Try it -
Please show every line from the entries that carries the word "agent".

★ ★ ★

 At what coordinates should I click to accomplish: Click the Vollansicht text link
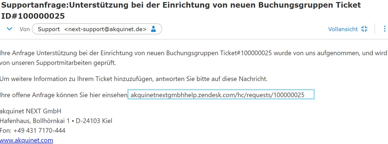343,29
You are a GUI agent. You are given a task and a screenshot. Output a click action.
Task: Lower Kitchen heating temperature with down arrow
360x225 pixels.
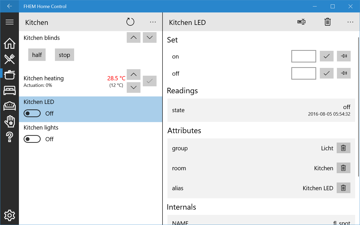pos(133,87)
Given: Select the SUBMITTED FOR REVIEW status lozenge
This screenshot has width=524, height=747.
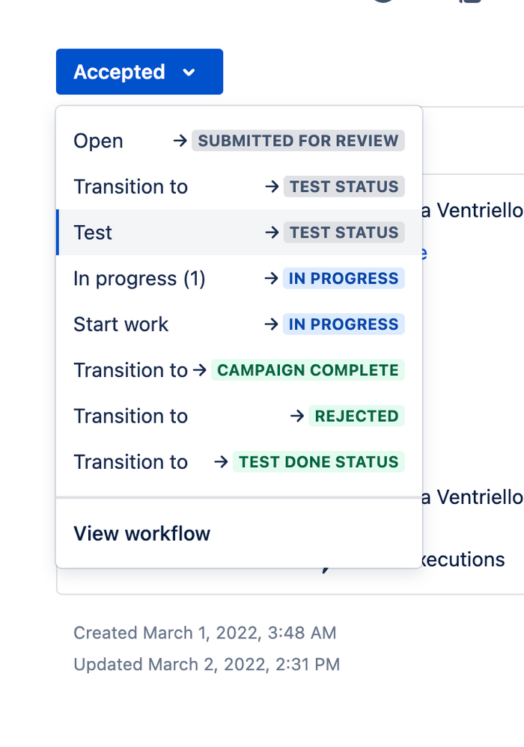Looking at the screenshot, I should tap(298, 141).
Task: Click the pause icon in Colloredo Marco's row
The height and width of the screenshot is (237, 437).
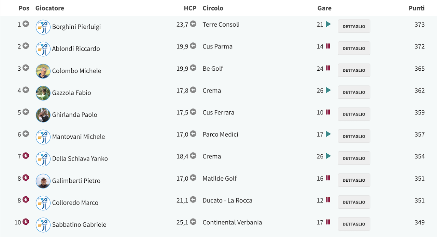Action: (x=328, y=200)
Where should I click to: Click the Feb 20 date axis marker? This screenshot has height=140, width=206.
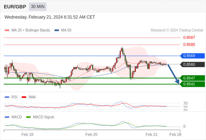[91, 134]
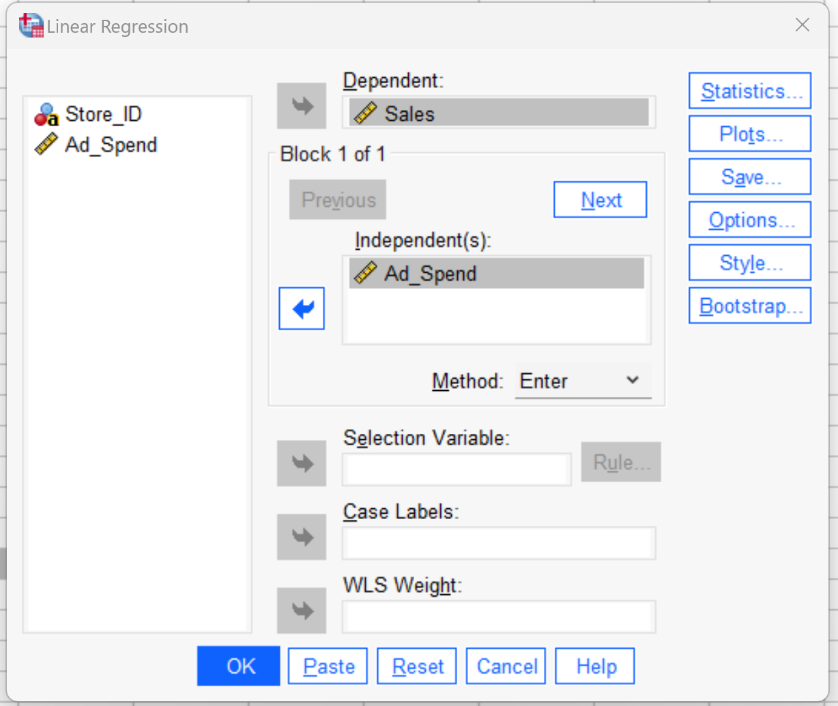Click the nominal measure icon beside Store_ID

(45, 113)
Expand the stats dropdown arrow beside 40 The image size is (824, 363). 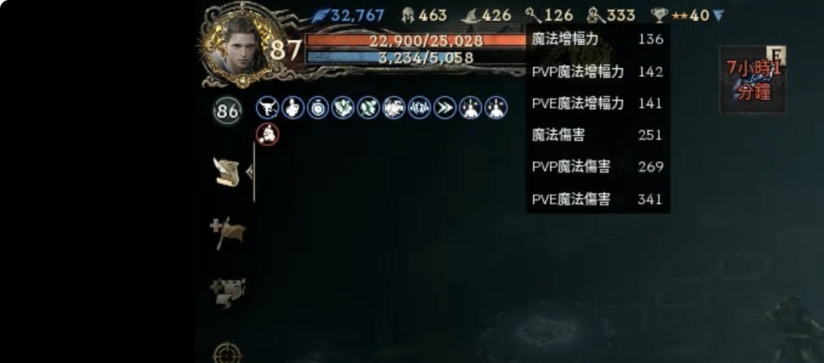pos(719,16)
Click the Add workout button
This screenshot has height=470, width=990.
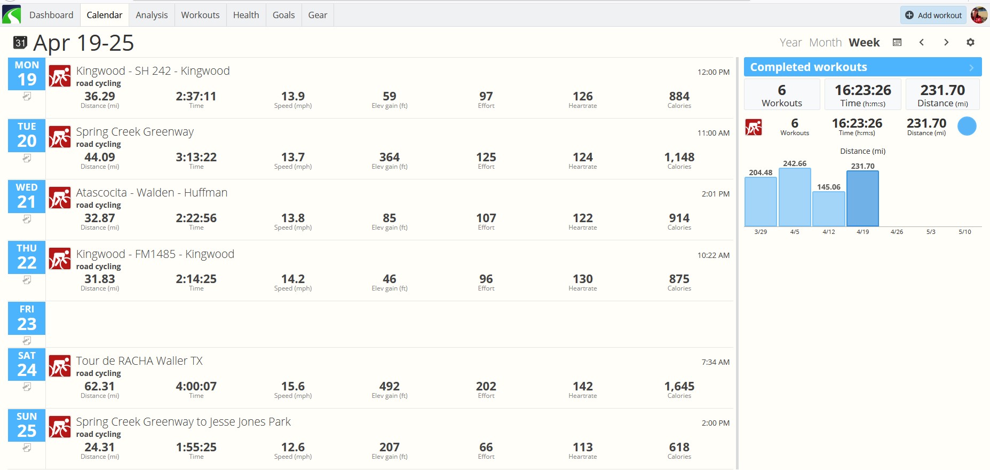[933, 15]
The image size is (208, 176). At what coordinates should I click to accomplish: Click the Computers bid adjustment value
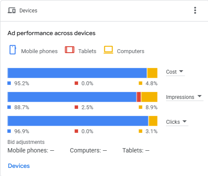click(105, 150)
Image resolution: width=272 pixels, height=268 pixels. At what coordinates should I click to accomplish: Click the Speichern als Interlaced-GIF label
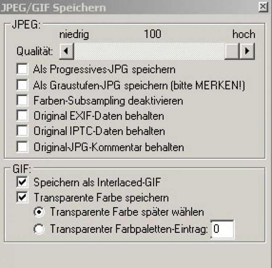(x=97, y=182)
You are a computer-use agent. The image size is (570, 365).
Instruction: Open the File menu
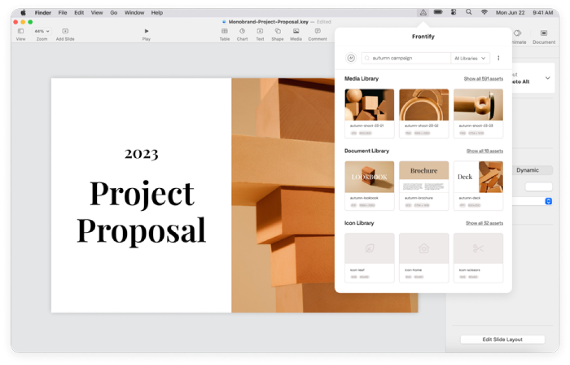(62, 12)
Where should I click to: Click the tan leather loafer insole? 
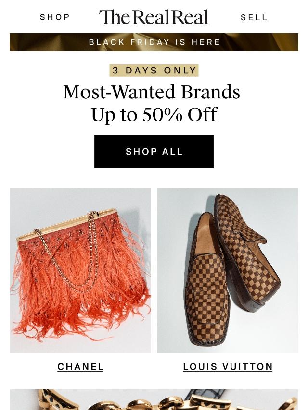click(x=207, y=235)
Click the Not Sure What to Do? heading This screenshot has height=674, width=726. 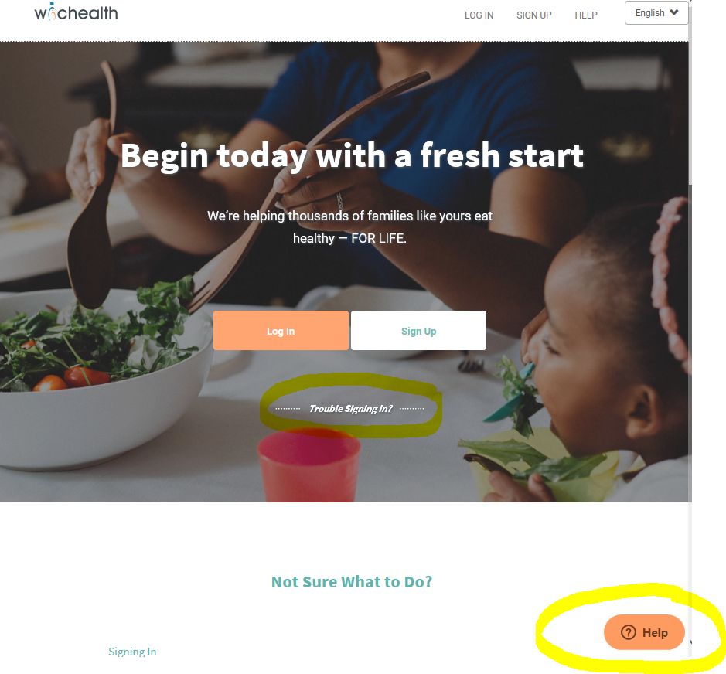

★ ★ ★

Output of the task -
You are a GUI agent. You are given a task and a screenshot. Output a click action.
You are a computer-use agent. The image size is (570, 365).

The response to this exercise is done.